At a minimum, I think the Ref T123 behavior is probably inconsistent and undesirable. If you push a Ref T123 commit without a revision, you should probably get an edge.

I'm somewhat less sure about copying edges in the general case, although I think it's probably correct to say that Ref T123 and Edit Related ObjectsEdit Tasks should be as close to equivalent as possible.

Part of the issue is that commits are a bit special. For other types of objects, we organize relationships in a "hub and spokes" pattern with tasks at the center. This is generally good but Commits/Revisions get to break these rules and be related to one another directly. (This also gets a bit muddier with things like Builds and, in the future, perhaps release-related objects from T9530).

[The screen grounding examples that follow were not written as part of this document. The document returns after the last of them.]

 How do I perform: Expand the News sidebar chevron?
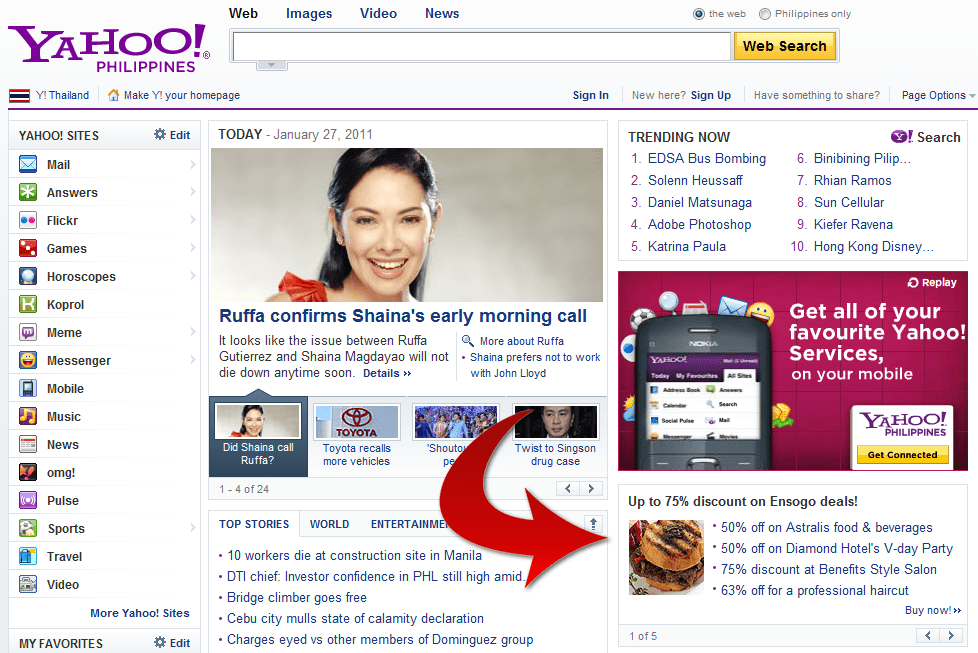pos(194,444)
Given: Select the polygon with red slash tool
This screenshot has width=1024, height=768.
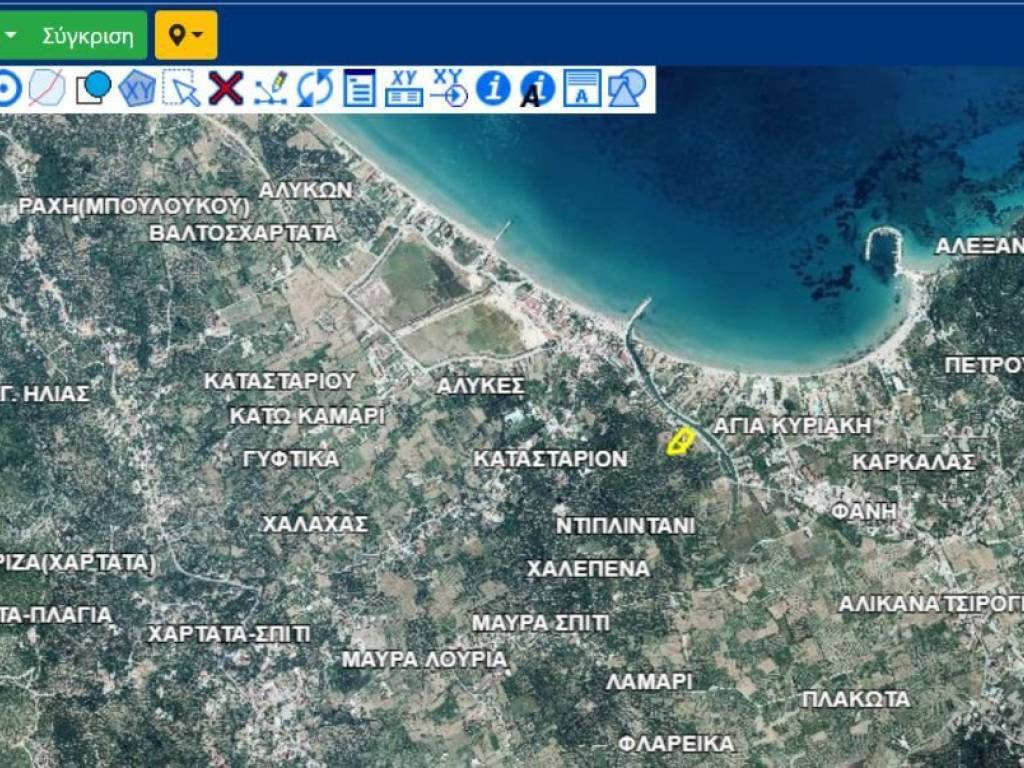Looking at the screenshot, I should [47, 89].
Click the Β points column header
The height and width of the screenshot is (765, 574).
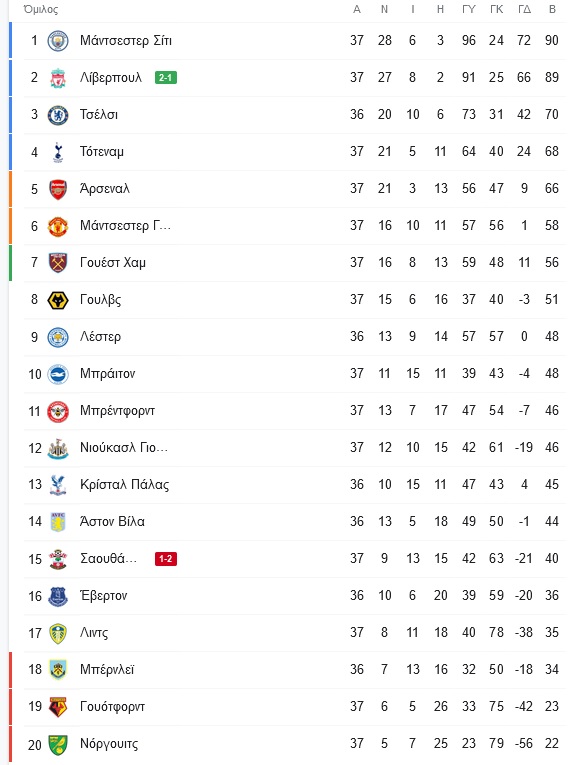click(552, 9)
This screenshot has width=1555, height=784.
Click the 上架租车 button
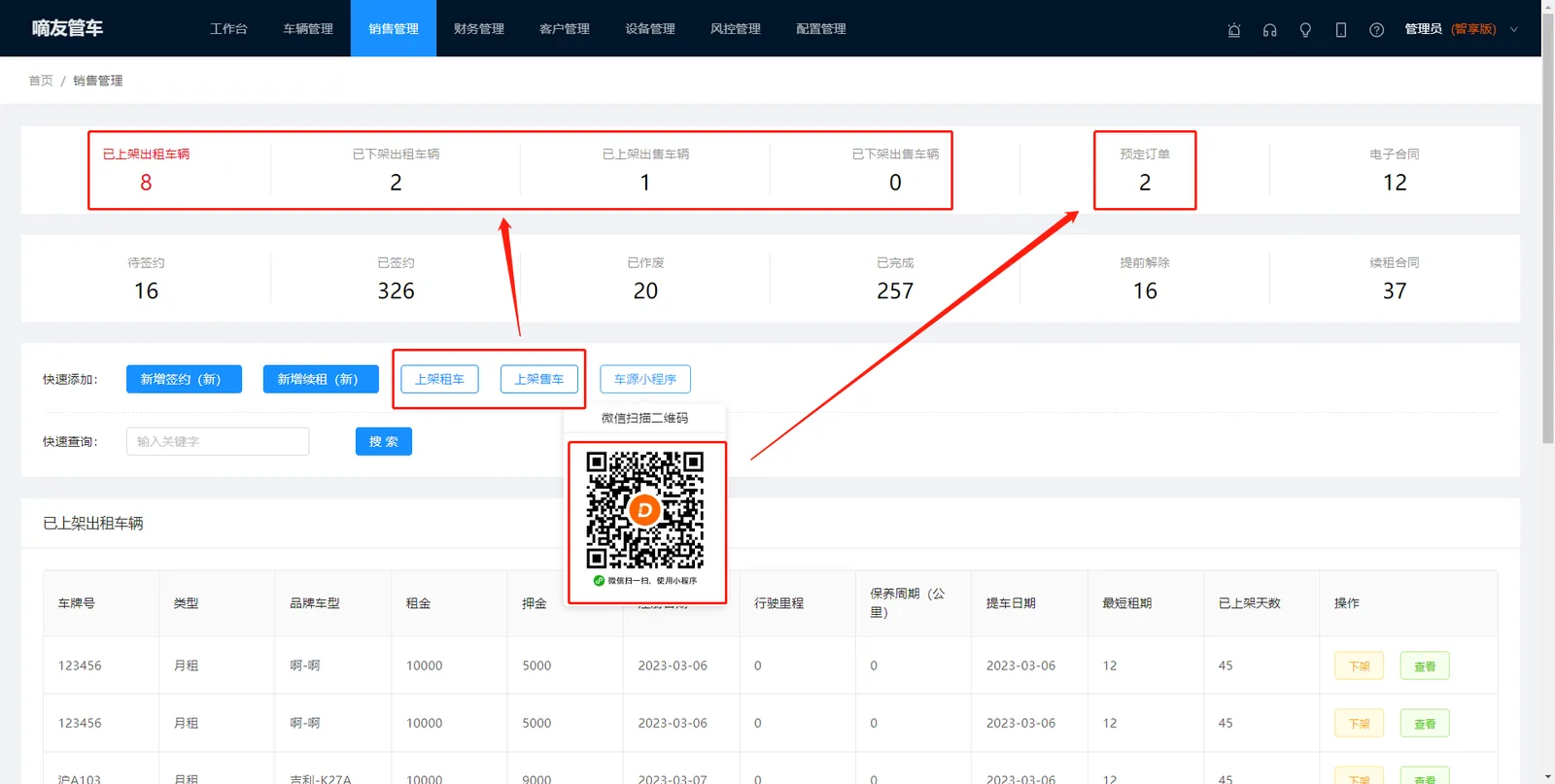pos(439,379)
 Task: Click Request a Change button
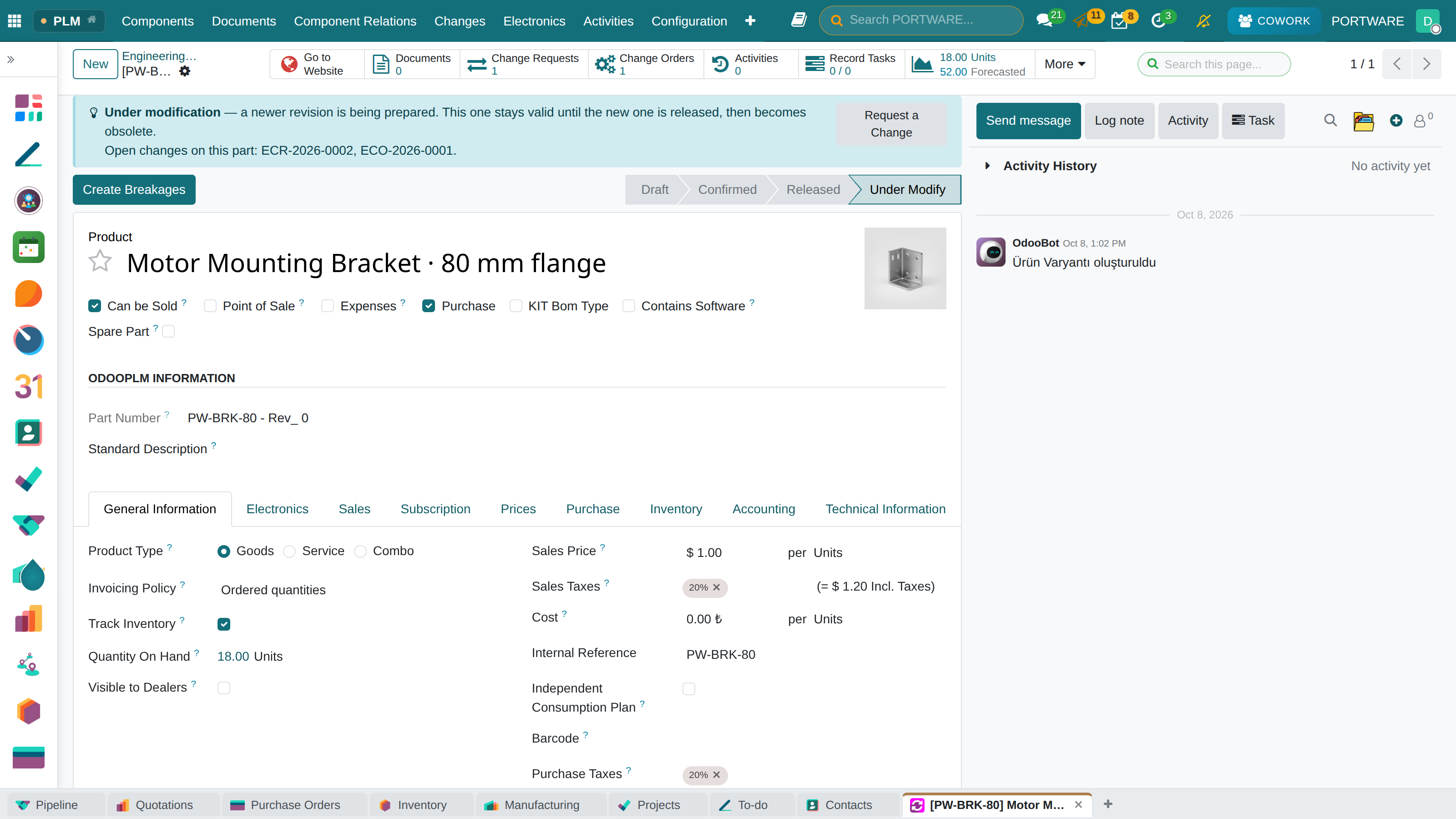pos(891,124)
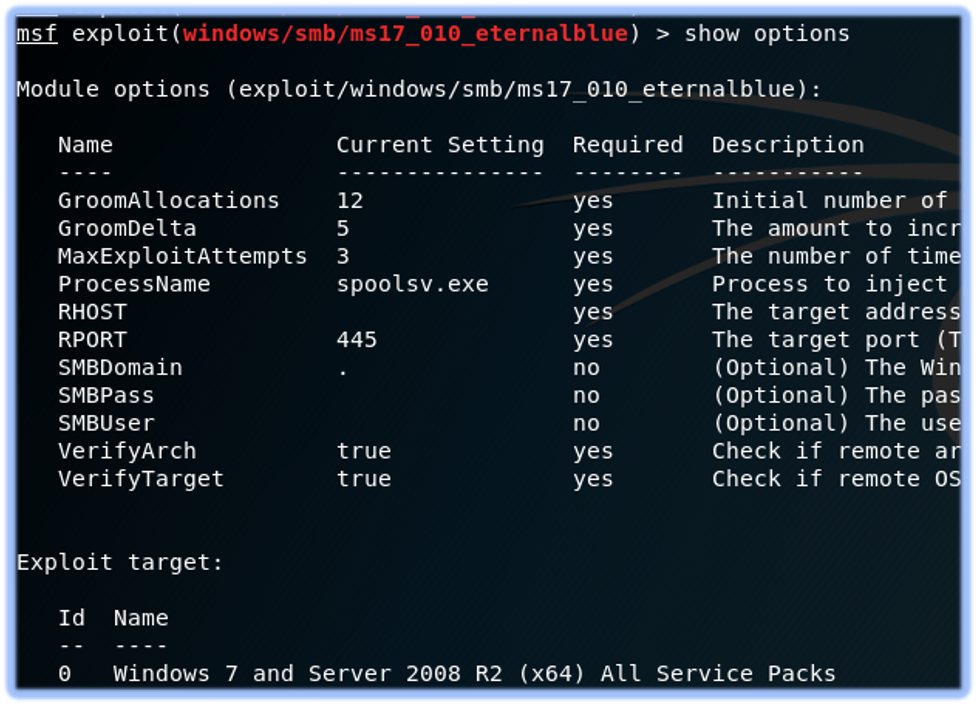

It feels kind of bad to just copy edges, since copying things is The Greatest Evil In Software, but I think this is mostly a theoretical problem and works fine in practice.

An alternative is to limit or reduce copying and guide installs instead: "If you're compiling a changelog, follow the edge to the revision and then find tasks from there, in addition to tasks on the commit: it is possible that not all tasks are linked directly to the commit.". Regardless, this guidance is true in the general case, because tasks may be linked to a revision after commits for it land.

T11934 is a possible way forward on this (and other niche things) without adding a lot of Javascript and UI complexity, by supporting it through !fixes.